More photos of that wood axe please!!
Ed Hartouni

Trad climber
Livermore, CA
Jan 30, 2013 - 11:18pm PT
from the '72 GPIW catalog: http://www.climbaz.com/chouinard72/chouinard.html


and the previously posted '75 catalog: http://home.comcast.net/~e.hartouni/GPIW/GPIW.html


Brian in SLC

Social climber
Salt Lake City, UT
Jan 31, 2013 - 12:08am PT
Full frontal...


The only thing that doesn't look vintage is the rivets holding the bottom spike on the shaft. Could be someone took a M-M axe and just added on a wood shaft. Well done though, and, the aging of the shaft seems to match the rest of the tool well. Orange paint still visible on the under side of the adze. No label on the reverse side of the head.

Couple more for fun:


Always really liked the USHBA Culp designed ice axe. Nice swing/balance. Light and solid.

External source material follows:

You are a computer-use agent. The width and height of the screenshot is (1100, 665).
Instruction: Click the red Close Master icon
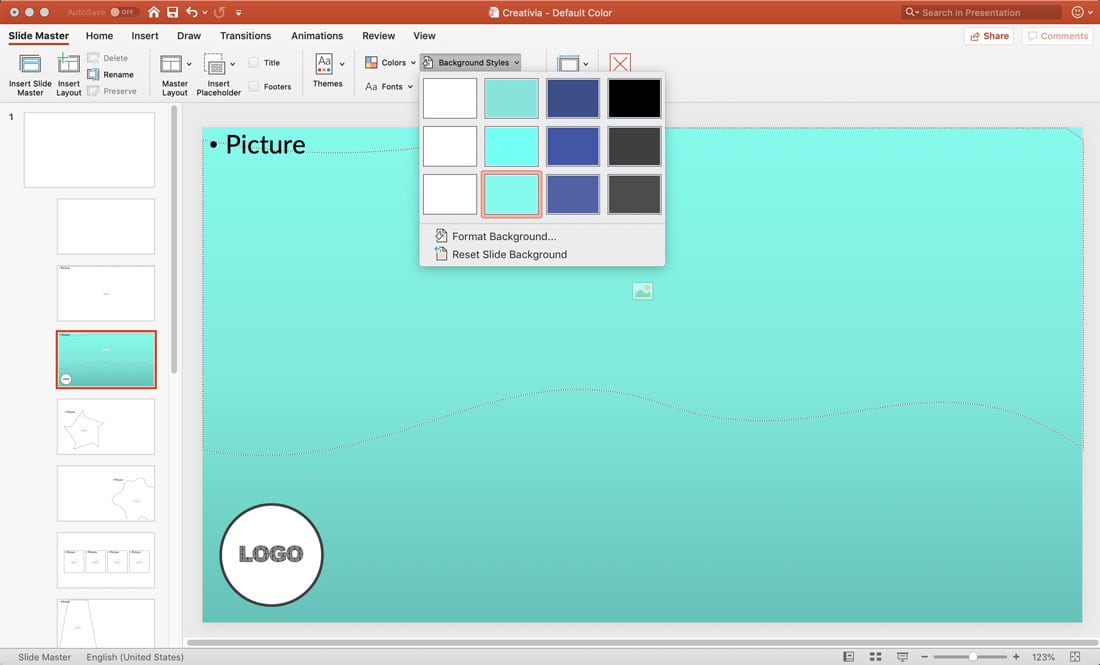[620, 64]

Slot is for nesting the axes together (adze fits)?

From whence they came:


Skinny little roads especially from the north side of Como. Up from Lecco not so bad.
Fritz

Trad climber
Choss Creek, ID
Jan 31, 2013 - 12:19am PT
Brian! I am truly----not just impressed, but astounded by that:


MacInnes Massey


WOOD-SHAFT!!

ice axe

Blakey

Trad climber
Sierra Vista
Jan 31, 2013 - 07:55am PT
One of my first ice tools was a metal shafted (coated with red rubber) McInnes Massey North Wall Hammer.

While undoubedly strong, it weighed half a tonne, the pick was as thick as your finger and stuck in nothing. Clumsey and heavy, it was truely useless as an ice climbing tool.

I used it once, on a disintergrating Grade 3 waterfall in the Winter Corries of Driesh. There wasn't much of it left (the waterfall) when I finished!

I don't know what I did with it, but it probably had considerable scrap metal value, given how much metal there was.

Steve
Steve Grossman

Trad climber
Seattle, WA
Jan 31, 2013 - 11:21am PT
Fritz and Brian- Now that is a treasure!

I wonder how many of those left the shop before the revolution?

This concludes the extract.